All’interno, nel catino absidale, si trovano la rappresentazione del Cristo “Pantocrator”, ovvero salvifico, inserito in una caratteristica mandorla medievale e circondato, ai lati, dalle figurazioni degli animali antropomorfi simboleggianti gli Evangelisti. Nella fascia sottostante appare, in mezzo alle due finestrelle, l’immagine di San Lorenzo e, ai lati, due momenti della sua agiografia: a sinistra il Santo davanti all’imperatore Valeriano poco prima della sua uccisione e, a destra, il martirio. Sulla facciata dell’altare è dipinta l’immagine di un Cristo morto, del quale sono messe in evidenza le piaghe del martirio.
Sull’arcone trionfale, in alto, è stata dipinta un’Annunciazione, nella classica composizione: l’Arcangelo Gabriele sulla sinistra, il Dio Padre in centro, la Vergine sulla destra.
Nella fascia bassa e poi nella parete di sinistra scorrono, in una Biblia Pauperum di grande interesse compositivo, diverse figure di santi: S. Giovanni Battista, Santa Caterina d’Alessandria, S. Anna Metterza, Sant’Antonio Abate, Santa Apollonia, San Bartolomeo, San Marco, una Crocifissione.

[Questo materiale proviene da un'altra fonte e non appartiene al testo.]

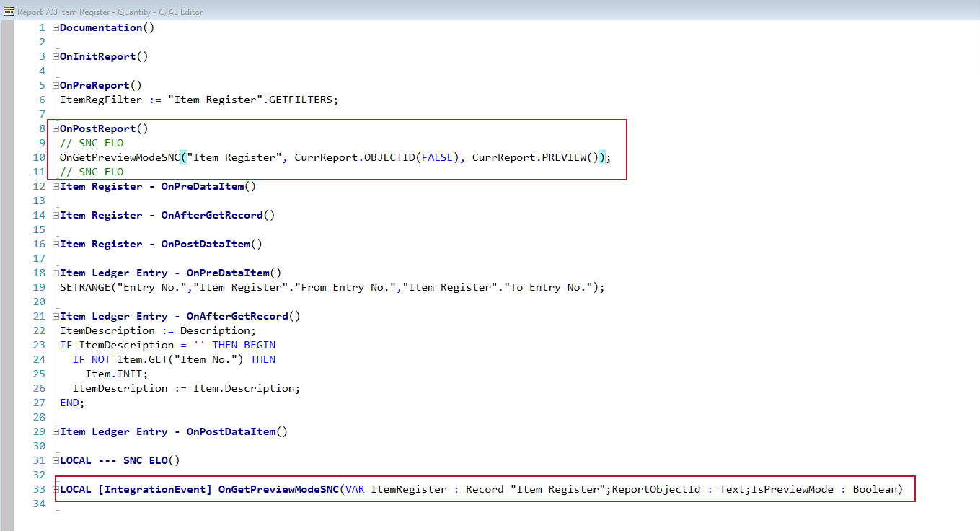Fold Item Register - OnPreDataItem section
The image size is (980, 531).
[x=56, y=186]
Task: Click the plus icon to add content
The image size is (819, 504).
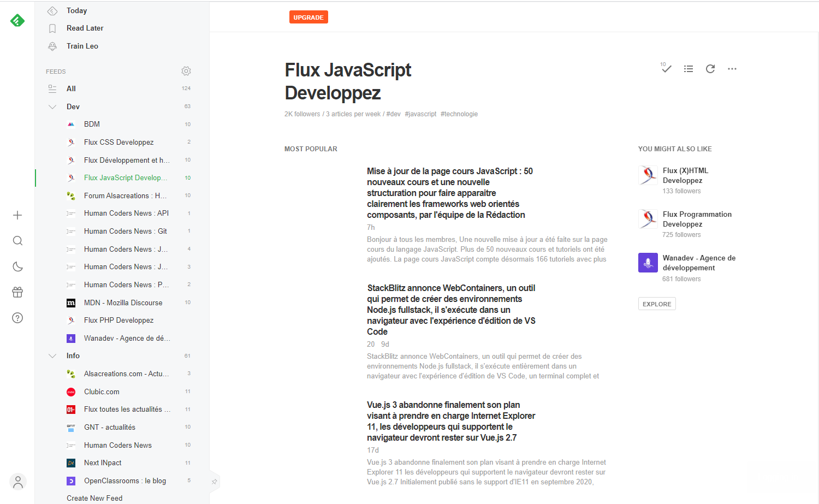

Sulla parete destra sta l’affresco più noto: una Ultima Cena, riccamente imbandita e descritta, con gli Apostoli intenti a banchettare – alcuni sono riconoscibili da oggetti particolari (es. San Pietro) – e dove, curiosamente, appare anche Mattia, l’Apostolo che sostituisce Giuda dopo questo momento conviviale. La successiva annessione del vano settecentesco ha significato la rovina di qualche parte di questo affresco. Tutte le figure sono contraddistinte dal proprio nome inserito nella parte alta della cornice bianca e rossa.
Nel complesso, il linguaggio del pittore può dirsi particolarmente colto: lo si evince dalla presenza massiccia di richiami testuali (inseriti nei libri, nei cartigli, nelle cornici), dalla dovizia di particolari con cui sono descritte tutte le scene (il movimento dei capelli e delle barbe, la ricchezza degli abiti: panneggi ben drappeggiati, resa di tessuti differenti, etc).